__Required work__:
Answer these questions from the East of Suez text below.
(a) Which publisher issued the play, and in what year?
(b) In the opening scene, what does the itinerant cook carry?
(c) What is the coolie seated on the stool having done?

__Text passage__:

◇ ◇ ◇ ◇ ◇

Maugham, W. Somerset. East of Suez : a play in seven scenes. (New York, N.Y. : George H. Doran, 1922). [Erstaufführung His Majesty's Theatre, London, 2 September 1922].
Scene I
"In all the shops two or three Chinamen are seated. Some read newspapers through great horn spectacles; some smoke water pipes. The street is crowded. Here is an itinerant cook with his two chests, in one of which is burning charcoal: he serves out bowls of rice and condiments to the passers-by who want food. There is a barber with the utensils of his trade. A coolie, seated on a stool, is having his head shaved. Chinese walk to and fro.

◇ ◇ ◇ ◇ ◇

__Excerpted records__:
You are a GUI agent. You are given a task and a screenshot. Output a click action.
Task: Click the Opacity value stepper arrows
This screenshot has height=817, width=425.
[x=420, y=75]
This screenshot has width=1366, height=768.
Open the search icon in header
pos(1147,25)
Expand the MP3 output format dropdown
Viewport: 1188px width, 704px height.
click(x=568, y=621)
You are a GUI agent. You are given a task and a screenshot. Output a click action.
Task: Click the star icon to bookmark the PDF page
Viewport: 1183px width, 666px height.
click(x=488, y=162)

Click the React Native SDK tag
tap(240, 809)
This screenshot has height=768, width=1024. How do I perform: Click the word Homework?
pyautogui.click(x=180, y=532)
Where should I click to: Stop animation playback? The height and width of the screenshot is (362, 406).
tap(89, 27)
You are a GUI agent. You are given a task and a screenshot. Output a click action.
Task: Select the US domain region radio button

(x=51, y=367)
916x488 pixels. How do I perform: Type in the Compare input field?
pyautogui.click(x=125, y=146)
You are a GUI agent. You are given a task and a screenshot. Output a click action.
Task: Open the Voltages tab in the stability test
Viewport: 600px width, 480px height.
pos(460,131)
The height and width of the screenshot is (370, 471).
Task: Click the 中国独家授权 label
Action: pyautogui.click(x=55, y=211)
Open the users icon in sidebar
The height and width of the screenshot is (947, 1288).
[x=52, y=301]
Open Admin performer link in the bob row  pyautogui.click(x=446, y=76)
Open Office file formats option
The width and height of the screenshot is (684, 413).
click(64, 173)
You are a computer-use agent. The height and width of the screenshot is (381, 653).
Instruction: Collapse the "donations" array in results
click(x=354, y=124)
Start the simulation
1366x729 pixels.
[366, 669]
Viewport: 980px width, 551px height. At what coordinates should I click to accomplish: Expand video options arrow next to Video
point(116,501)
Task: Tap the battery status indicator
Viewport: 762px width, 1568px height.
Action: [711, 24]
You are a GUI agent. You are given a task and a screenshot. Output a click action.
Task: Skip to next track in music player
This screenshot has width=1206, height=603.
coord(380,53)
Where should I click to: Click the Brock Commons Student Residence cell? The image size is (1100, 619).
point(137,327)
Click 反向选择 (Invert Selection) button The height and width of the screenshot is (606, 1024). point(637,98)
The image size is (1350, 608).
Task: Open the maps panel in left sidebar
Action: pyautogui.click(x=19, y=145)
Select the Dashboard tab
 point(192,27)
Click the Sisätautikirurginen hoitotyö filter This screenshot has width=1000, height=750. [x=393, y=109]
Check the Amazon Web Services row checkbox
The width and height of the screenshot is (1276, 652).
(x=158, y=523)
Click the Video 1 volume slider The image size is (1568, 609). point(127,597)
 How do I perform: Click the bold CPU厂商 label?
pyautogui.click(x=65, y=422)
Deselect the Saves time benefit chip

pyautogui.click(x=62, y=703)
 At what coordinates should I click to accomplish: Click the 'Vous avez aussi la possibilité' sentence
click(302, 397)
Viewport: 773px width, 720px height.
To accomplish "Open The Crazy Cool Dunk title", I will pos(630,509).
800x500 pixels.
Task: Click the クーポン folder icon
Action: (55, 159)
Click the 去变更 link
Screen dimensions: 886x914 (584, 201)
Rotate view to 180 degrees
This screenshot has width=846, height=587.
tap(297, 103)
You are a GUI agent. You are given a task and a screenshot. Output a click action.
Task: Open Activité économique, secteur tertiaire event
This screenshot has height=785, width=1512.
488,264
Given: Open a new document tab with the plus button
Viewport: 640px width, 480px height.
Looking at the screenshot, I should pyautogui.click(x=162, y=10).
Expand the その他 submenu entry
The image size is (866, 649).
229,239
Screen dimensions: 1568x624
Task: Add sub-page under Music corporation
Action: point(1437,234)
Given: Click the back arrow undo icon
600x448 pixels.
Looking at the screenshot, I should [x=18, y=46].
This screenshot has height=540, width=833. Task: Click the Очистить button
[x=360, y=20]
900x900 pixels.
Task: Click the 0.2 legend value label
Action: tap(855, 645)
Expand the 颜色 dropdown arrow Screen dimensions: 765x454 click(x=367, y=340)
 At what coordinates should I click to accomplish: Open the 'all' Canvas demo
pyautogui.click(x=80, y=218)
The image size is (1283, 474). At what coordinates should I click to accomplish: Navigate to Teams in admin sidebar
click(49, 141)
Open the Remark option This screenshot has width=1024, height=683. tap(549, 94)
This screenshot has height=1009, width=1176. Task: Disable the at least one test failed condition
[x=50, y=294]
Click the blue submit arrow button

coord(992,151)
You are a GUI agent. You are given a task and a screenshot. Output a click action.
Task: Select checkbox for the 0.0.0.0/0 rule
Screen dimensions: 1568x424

◇ ◇ ◇ ◇ ◇

__Answer__:
(a) George H. Doran, in 1922.
(b) Two chests, one of which holds burning charcoal.
(c) He is having his head shaved.